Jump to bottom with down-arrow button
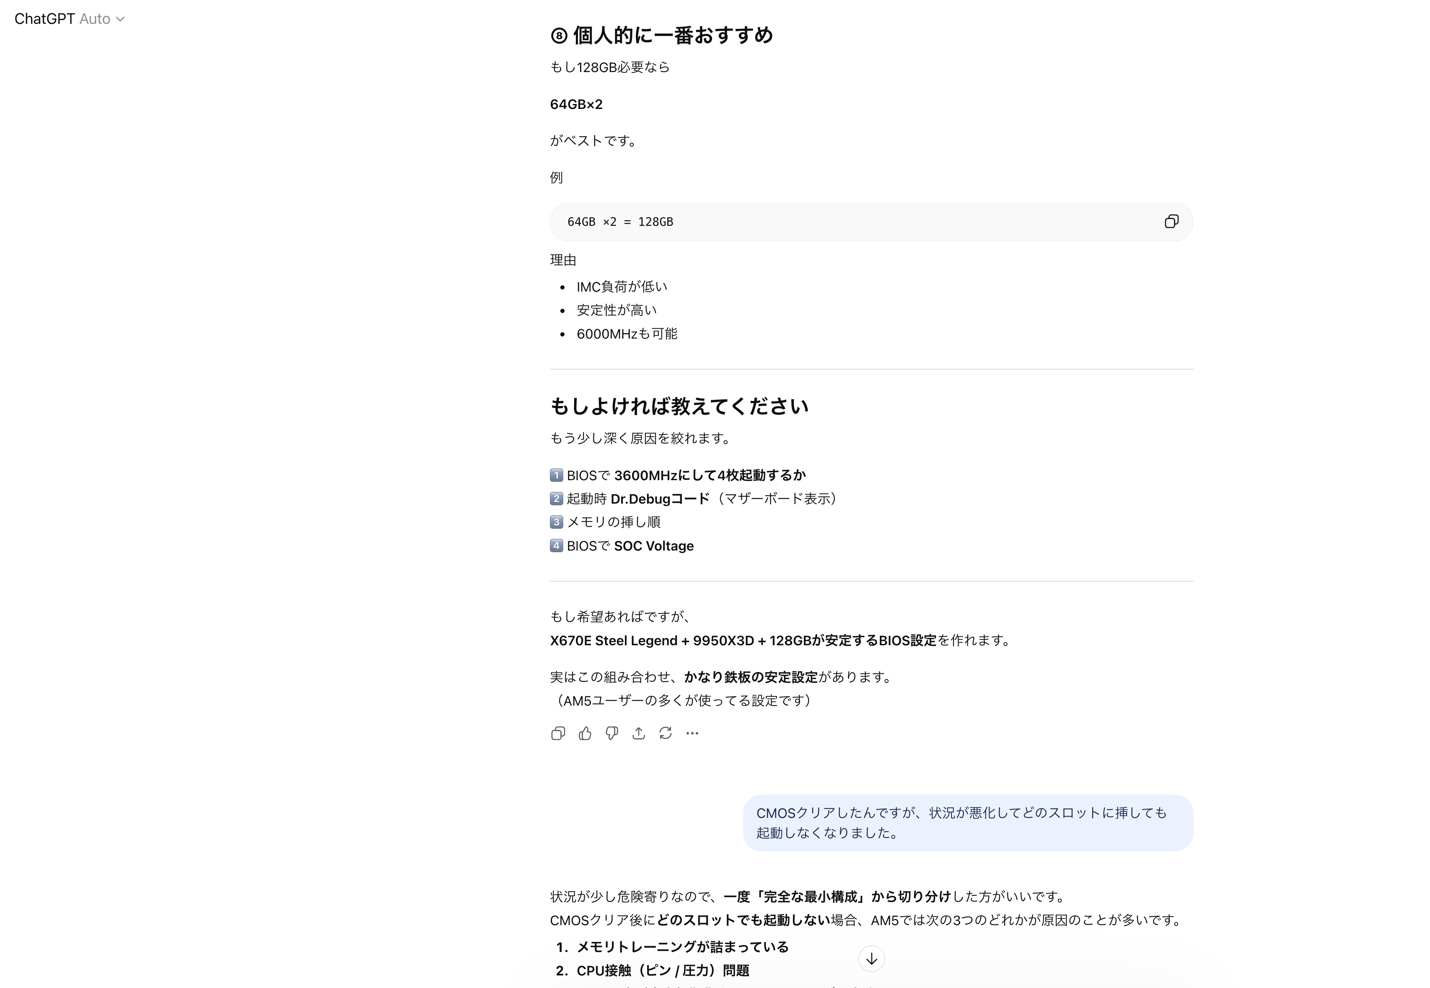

========================================

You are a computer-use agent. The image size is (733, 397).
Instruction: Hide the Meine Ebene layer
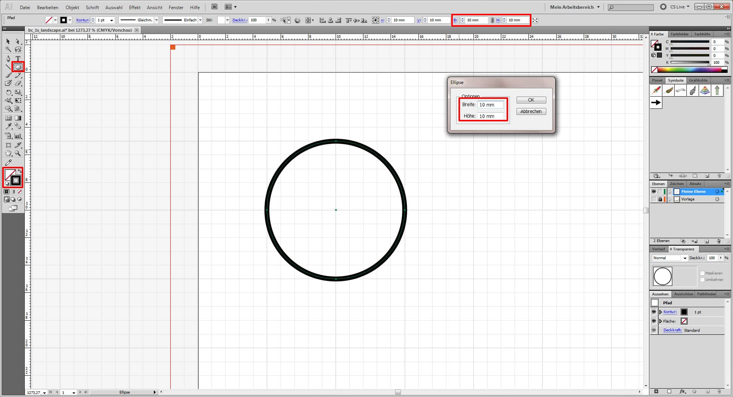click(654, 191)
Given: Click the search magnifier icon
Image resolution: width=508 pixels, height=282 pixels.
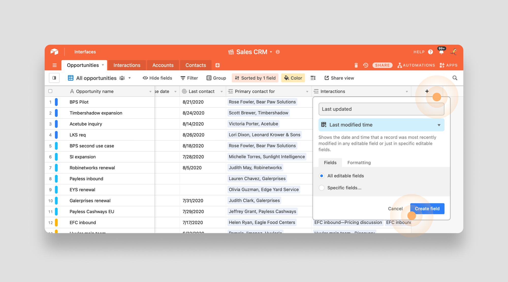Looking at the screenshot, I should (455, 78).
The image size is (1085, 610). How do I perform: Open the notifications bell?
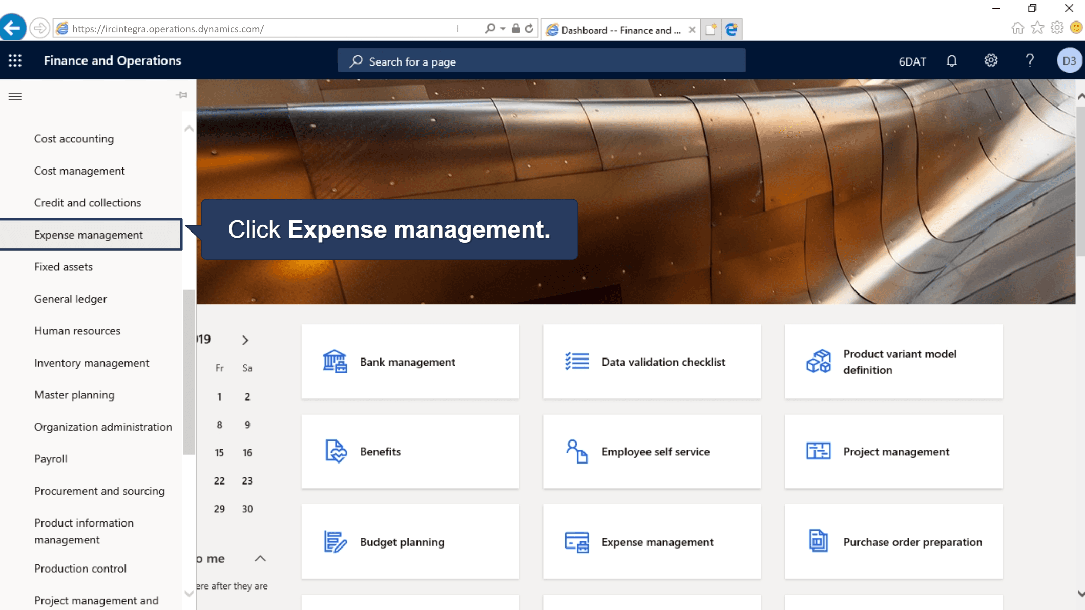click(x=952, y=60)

========================================

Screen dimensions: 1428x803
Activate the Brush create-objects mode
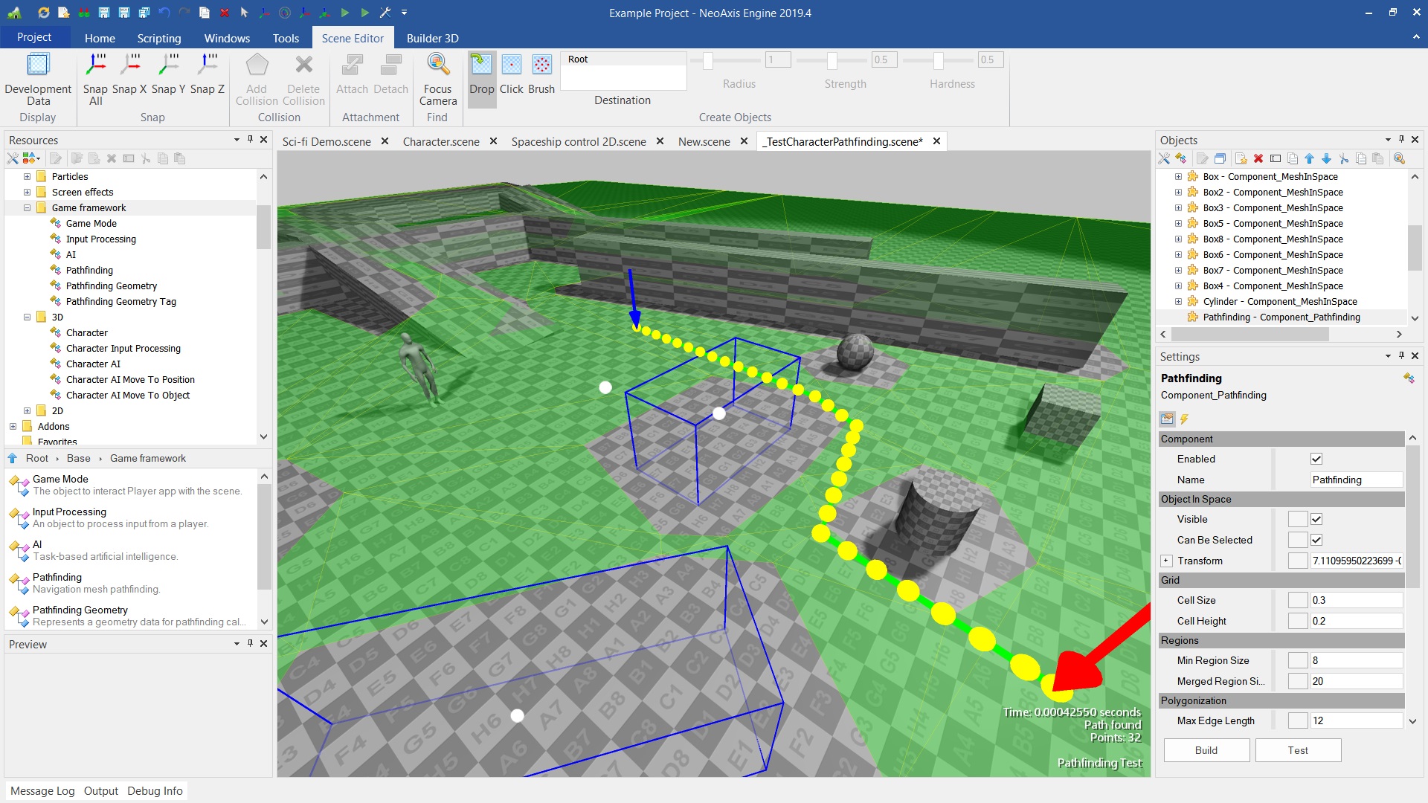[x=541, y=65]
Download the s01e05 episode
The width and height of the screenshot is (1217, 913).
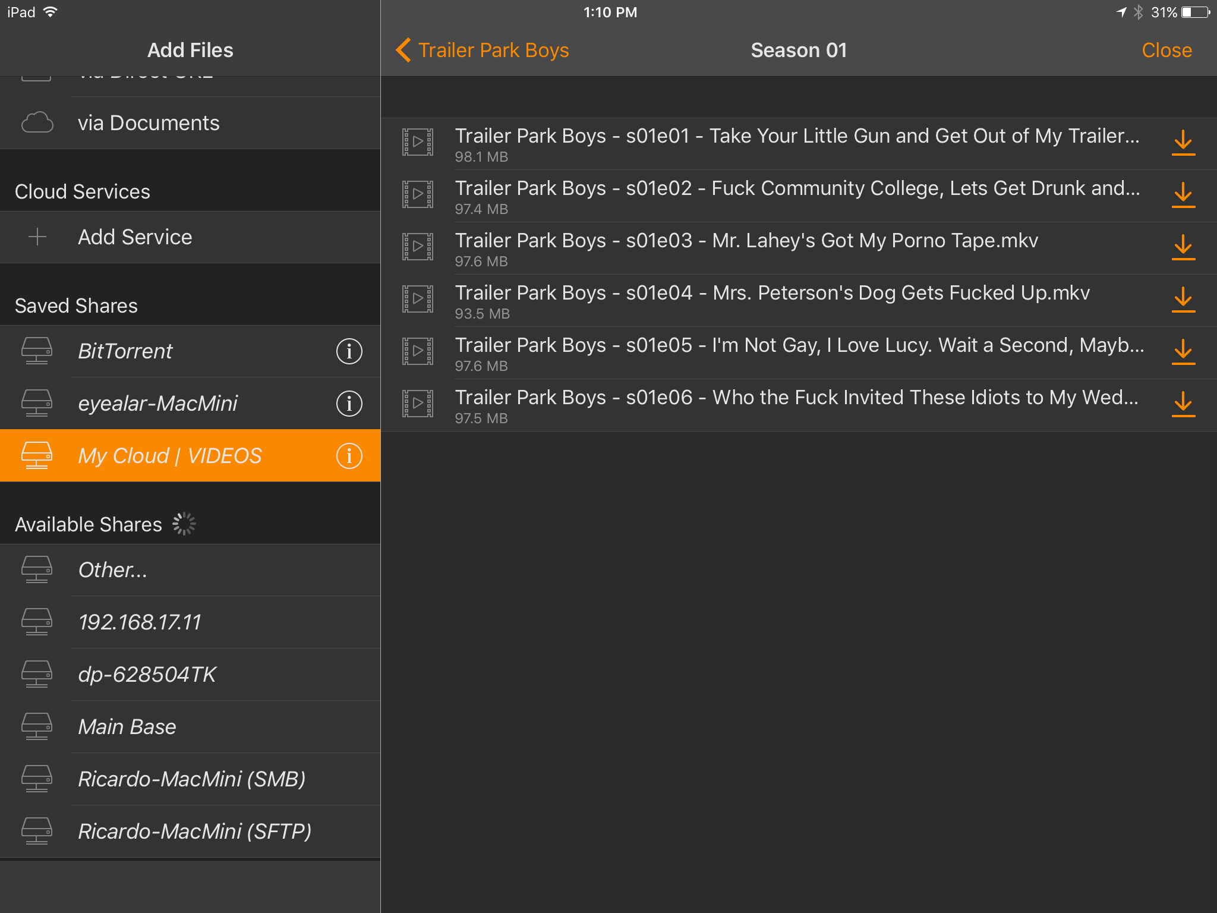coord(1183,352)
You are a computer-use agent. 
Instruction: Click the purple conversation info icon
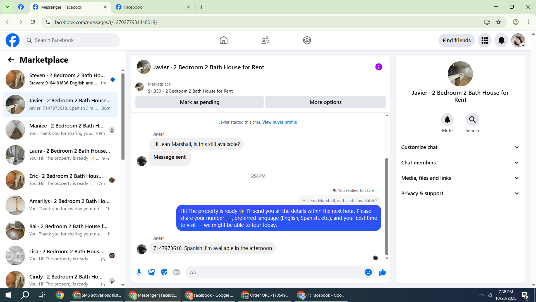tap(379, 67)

========================================

Only the number is wanted: how many lines in the data include the word "computer"?

2